What does it look like when artists are asked to try something new?
At what point does ‘sculpture’ become ‘jewellery’? How can the body animate work? Does something designated ‘jewellery’ need to be wearable? What happens when we ask people (the maker/the viewer) to step outside their usual frame of reference for an artwork?
A diverse range of established, mid-career and emerging sculptors were asked these questions and to make a wearable work or piece of jewellery.
Bold, thoughtful & sometimes surprising responses include new work by sculptors Robert Barnstone, Bronwyn Berman, Will Coles, Lynda Draper, Marguerite Derricourt, Harrie Fasher, Jane Gillings, Michael le Grand, Christopher Hodges, Stephen King, Anita Larkin, Lynette Lewis, Peter Lundberg, Fiona Meller, Tom Moore, Ingrid Morley, Virginia Ngalaia Napanangka, Yoshio Nitta, Jenny Pollak, Michael Purdy, James Rogers, Jimmy Rix, Margarita Sampson, Elyssa Sykes- Smith, Marcu Tatton, Marissa Thompson, Walter Jugadai Tjungurrayi & Vince Vozzo.
At what point does ‘sculpture’ become ‘jewellery’?
Is it just a question of application or scale?

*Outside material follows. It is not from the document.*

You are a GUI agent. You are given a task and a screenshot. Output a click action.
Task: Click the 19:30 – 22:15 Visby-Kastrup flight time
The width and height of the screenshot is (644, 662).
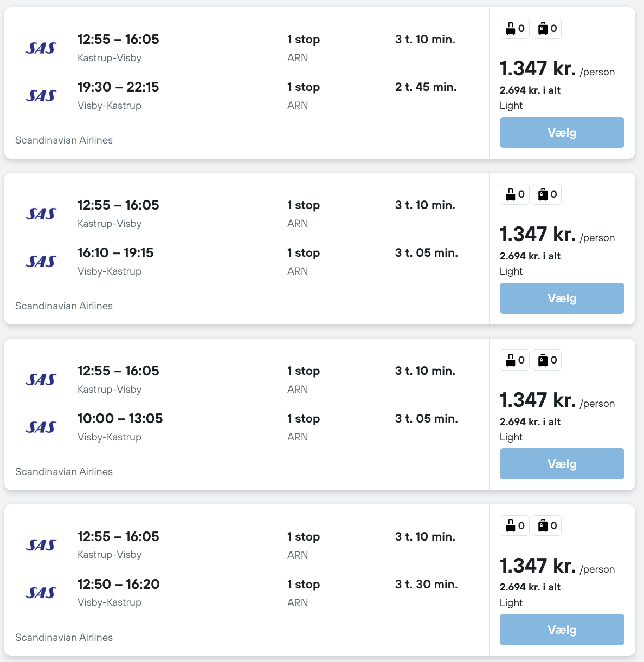tap(118, 87)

Does it need to be wearable?
How can the body animate work?
How can sculpture respond to the body?
Do we need to consider the history/our preconceptions of ‘jewellery’/’art jewellery?’
What does wearable work look like today?
How far can we push materials?
Technology?
What happens to it when it leaves the body?
What happens when we ask people (the maker/ the viewer) to step outside their usual frame of reference for an artwork?
For some artists, making work for this show constituted a vast change in scale, from monumental pieces to something that could be held in your hand. For others, it afforded to opportunity to change materials, or to make something more playful than their usual practice. Jenny Pollak began working from her collection of seaweed collected at Mackerel Beach to make temporary tattoos, creating hybrid human-ocean beings, while Tom Moore, best known for his glass mise-en-scenes (most recently in the Adelaide Biennale) featuring a menagerie of animals and potato-man-cars, began working for this show in cast sterling silver for the first time with glass inclusions.
The show packs a punch also: Will Coles’ ‘ Medal for a Drone Pilot (aka the Babykiller)’ comprises of a framed campaign ribbon suspending a golden mini gaming console and is an angry indictment of contemporary warfare. Anita Larkin’s Bullet People (Combatant & Civilian) can be fired from a slingshot which also functions as a necklace.
Anita Larkin says of the experience: “It is an intimate association with the body that I find to be the most intriguing thing about jewellery. Sculpture is often set apart from the viewer in space, it is seen as another entity, another body. Most sculpture is also viewed as a collective experience. Working on a small scale in sculpture causes the viewers body to physically come closer to an artwork, to have a one-on-one conversation. Making a sculpture appear wearable, or actually making it wearable makes this ‘drawing in’ of the viewer even more palpable. We are immediately made more aware of our own physical body.”
This exhibition also includes works by Walter Jugadai Tjungurrayi, Marissa Thompson, Lynette Lewis & Virginia Ngalaia Napanangka via the Indigenous Jewellery Project, run by Emily McCullough Childs, which links contemporary jewellers with Indigenous makers through workshops and Arts Centre visits. Walter Jugadai Tjungurrayi’s work references the practice of wearing Ininti seeds as a male hair adornment, and Virginia Ngalaia Napanangka’s work journals her movement westward, invoking her and her husband’s totemic animals in colourful resin arm-bands cast from clay- the perentic, the honey-ant, the rainbow serpent and the witchetty grub. Lynette Lewis’s work has just been selected for the National Contemporary Jewellery Award.
The curator and artist, Margarita Sampson says ‘I’m passionate about seeing more people wearing art jewellery or wearable artworks. They don’t have to be big. Art jewellery can be subtle, playful or be as bold as you want.
I think the contemporary jewellery scene could be better supported in Australia and it’s vital that we look after our artists and our makers. I’d like this show to be a bit of conduit for people thinking about what makes an ‘artwork’. Wearing work is a wonderful and affordable way to build an art collection by your favourite artists, discover new ones and display your collection. I often wear 3,4, 5 pieces at a time so if you do that, you are immediately taking art to the streets, you are a walking pop-up exhibition!’